Which brings us to an obvious flaw in the food diary. Surely mere mortals are tempted to cheat? “Well, yes, we’re all human. If someone is going to see an expert, they are obviously going to be concerned to be seen in a good light,” she concedes. “But if you’re just doing this at home for yourself, what would be the point of lying? You’re setting up a dialogue with yourself, so there's no point. It can just be for your eyes only.”
In any case, new research from the University of Wisconsin-Madison has revealed a way around the tendency to fib — the photo diary. Taking a digital snap of every meal was shown to be an even more powerful and accurate weight-loss tool. One volunteer told the researchers: “I had to think more carefully about what I was going to eat because I had to take a picture of it.
I was less likely to have a jumbo bag of M&M’s. It curbed my choices. It didn’t alter them completely, but who wants to take a photo of a jumbo bag of M&M’s?”
Who, indeed. But the good news, according to Govindji, is that you don’t have to keep this up for very long. “Two or three days is enough to get a real understanding of how and why we eat what we do.”

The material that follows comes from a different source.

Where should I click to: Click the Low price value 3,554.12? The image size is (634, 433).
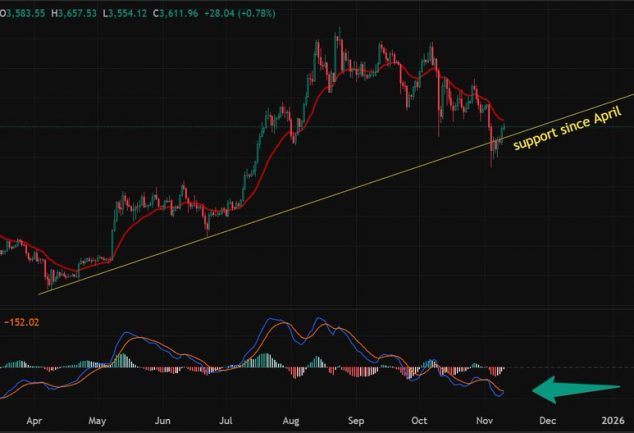(136, 10)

A food day in the life of . . .
Marcus Wareing, chef at Marcus Wareing at The Berkeley
Breakfast 1 cup of tea, 1 pain au chocolat
Before lunch 4 cups of coffee
Lunch Taste of white onion soup, nutmeg foam, 2 grissini, 1 slice of Poilâne bread and butter. Tastings (a spoonful or slice): 4 types of bread, 15 different dessert flavours, lamb, beef, scallop, sea trout, pork crisps, duck crisps, veal, pig’s trotters, salad, pomme purée, pork belly, pork crackling, lamb crackling, chicken, navet, beetroot, mushrooms, cabbage, baby gem, fennel, tomato, radish, potato, onions. 6 home-made chocolates, 1 bottle of sparkling water
Afternoon 2 cups of coffee, 2 cups of water
Dinner Tastings repeated as above, except for the bread, chocolates and desserts. Sample of lamb dish with braised lamb, bacon, fennel, cabbage
After work 1 cup of tea and a bowl of Shreddies with semi-skimmed milk at 1am
Jo Wood, founder of Jo Wood Organics
Before breakfast Kick-start the day with 1 cup of green tea
Breakfast Sheep’s yoghurt mixed with a dessertspoon of organic flaxseed, a dessertspoon of mesquite meal and organic honey to sweeten. 1 double expresso
Lunch Roast lamb, green cabbage and parsnip purée at Jerry Hall’s house. 1 roast potato — I can’t resist. Chocolate mousse, 1 cup of coffee, 1 glass of red wine
Dinner Home-made chicken and vegetable soup with brown rice in it. All the vegetables were from my garden
Other drinks I drinks lots of water, green tea and oolong tea
India Knight, journalist and author
Breakfast 2 eggs and 2 rashers of bacon. 1 cup of earl grey tea. Water
Lunch Kedgeree with curly kale. Water
Dinner Steak and salad (with olive oil and balsamic dressing). 3 glasses of red wine
Snacks 1 handful of cashew nuts, 1 piece of cheddar, 1 slice of birthday cake (children’s party), one latte, three more cups of tea, more water
Henry Holland, fashion designer
Breakfast Peanut butter on 2 slices of brown toast (low GI), 1 skinny white americano
Lunch Mixed salad with chicken at a lunch meeting. I always choose the chicken option on any menu
Afternoon 1 Wispa and 1 americano to wake me up at 3pm
Dinner Sweet potato and coconut soup from a new soup recipe book, with hot bread — too much hot bread — and hummus
Other drinks No alcohol. I rarely drink, unless I’m out for the night, when I drink vodka and cranberry or white wine — although someone recently told me a bottle of white wine has the same number of calories as a Big Mac. Whoops!